Render every entry verbatim.

● Given records
[Start of Attachment]

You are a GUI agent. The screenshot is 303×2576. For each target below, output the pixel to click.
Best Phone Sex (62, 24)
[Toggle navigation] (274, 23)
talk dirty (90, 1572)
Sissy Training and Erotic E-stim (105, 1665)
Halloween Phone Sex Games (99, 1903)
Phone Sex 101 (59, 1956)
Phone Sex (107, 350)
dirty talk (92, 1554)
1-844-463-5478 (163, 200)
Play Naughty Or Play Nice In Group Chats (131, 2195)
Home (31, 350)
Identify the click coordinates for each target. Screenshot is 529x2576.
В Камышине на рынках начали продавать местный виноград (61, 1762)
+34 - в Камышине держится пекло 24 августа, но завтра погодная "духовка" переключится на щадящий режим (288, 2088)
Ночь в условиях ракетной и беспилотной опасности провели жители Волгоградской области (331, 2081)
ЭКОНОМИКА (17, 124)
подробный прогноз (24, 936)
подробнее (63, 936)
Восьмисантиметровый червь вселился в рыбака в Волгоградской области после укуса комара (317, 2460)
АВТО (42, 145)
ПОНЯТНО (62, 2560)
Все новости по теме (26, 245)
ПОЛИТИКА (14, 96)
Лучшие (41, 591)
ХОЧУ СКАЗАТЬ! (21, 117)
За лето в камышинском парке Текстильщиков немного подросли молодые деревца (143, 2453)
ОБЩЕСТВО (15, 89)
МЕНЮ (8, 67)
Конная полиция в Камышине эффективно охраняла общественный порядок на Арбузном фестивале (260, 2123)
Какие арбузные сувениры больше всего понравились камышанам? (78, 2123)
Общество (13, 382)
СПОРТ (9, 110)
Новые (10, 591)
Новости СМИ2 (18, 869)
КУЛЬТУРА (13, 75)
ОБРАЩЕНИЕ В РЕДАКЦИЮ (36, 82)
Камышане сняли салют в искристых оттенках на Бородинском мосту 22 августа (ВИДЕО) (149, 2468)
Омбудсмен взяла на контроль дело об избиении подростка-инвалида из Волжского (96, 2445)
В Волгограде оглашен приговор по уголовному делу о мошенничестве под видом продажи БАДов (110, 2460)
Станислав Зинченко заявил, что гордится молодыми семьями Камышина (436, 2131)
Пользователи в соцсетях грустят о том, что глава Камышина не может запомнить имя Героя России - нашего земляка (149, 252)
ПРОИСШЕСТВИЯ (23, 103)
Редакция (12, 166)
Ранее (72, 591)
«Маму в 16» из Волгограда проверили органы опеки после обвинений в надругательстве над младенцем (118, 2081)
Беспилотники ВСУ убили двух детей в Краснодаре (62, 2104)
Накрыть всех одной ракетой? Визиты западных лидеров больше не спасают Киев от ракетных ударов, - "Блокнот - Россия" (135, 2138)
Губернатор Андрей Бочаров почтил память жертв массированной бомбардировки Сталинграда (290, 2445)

[End of Attachment]

● Result of this exercise
You are a GUI agent. The screenshot is 303×2576. For each target below, output the pixel to click.
Best Phone Sex (62, 24)
[Toggle navigation] (274, 23)
talk dirty (90, 1572)
Sissy Training and Erotic E-stim (105, 1665)
Halloween Phone Sex Games (99, 1903)
Phone Sex 101 (59, 1956)
Phone Sex (107, 350)
dirty talk (92, 1554)
1-844-463-5478 (163, 200)
Play Naughty Or Play Nice In Group Chats (131, 2195)
Home (31, 350)
Identify the click coordinates for each target. Screenshot is 529x2576.
В Камышине на рынках начали продавать местный виноград (61, 1762)
+34 - в Камышине держится пекло 24 августа, но завтра погодная "духовка" переключится на щадящий режим (288, 2088)
Ночь в условиях ракетной и беспилотной опасности провели жители Волгоградской области (331, 2081)
ЭКОНОМИКА (17, 124)
подробный прогноз (24, 936)
подробнее (63, 936)
Восьмисантиметровый червь вселился в рыбака в Волгоградской области после укуса комара (317, 2460)
АВТО (42, 145)
ПОНЯТНО (62, 2560)
Все новости по теме (26, 245)
ПОЛИТИКА (14, 96)
Лучшие (41, 591)
ХОЧУ СКАЗАТЬ! (21, 117)
За лето в камышинском парке Текстильщиков немного подросли молодые деревца (143, 2453)
ОБЩЕСТВО (15, 89)
МЕНЮ (8, 67)
Конная полиция в Камышине эффективно охраняла общественный порядок на Арбузном фестивале (260, 2123)
Какие арбузные сувениры больше всего понравились камышанам? (78, 2123)
Общество (13, 382)
СПОРТ (9, 110)
Новые (10, 591)
Новости СМИ2 (18, 869)
КУЛЬТУРА (13, 75)
ОБРАЩЕНИЕ В РЕДАКЦИЮ (36, 82)
Камышане сняли салют в искристых оттенках на Бородинском мосту 22 августа (ВИДЕО) (149, 2468)
Омбудсмен взяла на контроль дело об избиении подростка-инвалида из Волжского (96, 2445)
В Волгограде оглашен приговор по уголовному делу о мошенничестве под видом продажи БАДов (110, 2460)
Станислав Зинченко заявил, что гордится молодыми семьями Камышина (436, 2131)
Пользователи в соцсетях грустят о том, что глава Камышина не может запомнить имя Героя России - нашего земляка (149, 252)
ПРОИСШЕСТВИЯ (23, 103)
Редакция (12, 166)
Ранее (72, 591)
«Маму в 16» из Волгограда проверили органы опеки после обвинений в надругательстве над младенцем (118, 2081)
Беспилотники ВСУ убили двух детей в Краснодаре (62, 2104)
Накрыть всех одной ракетой? Визиты западных лидеров больше не спасают Киев от ракетных ударов, - "Блокнот - Россия" (135, 2138)
Губернатор Андрей Бочаров почтил память жертв массированной бомбардировки Сталинграда (290, 2445)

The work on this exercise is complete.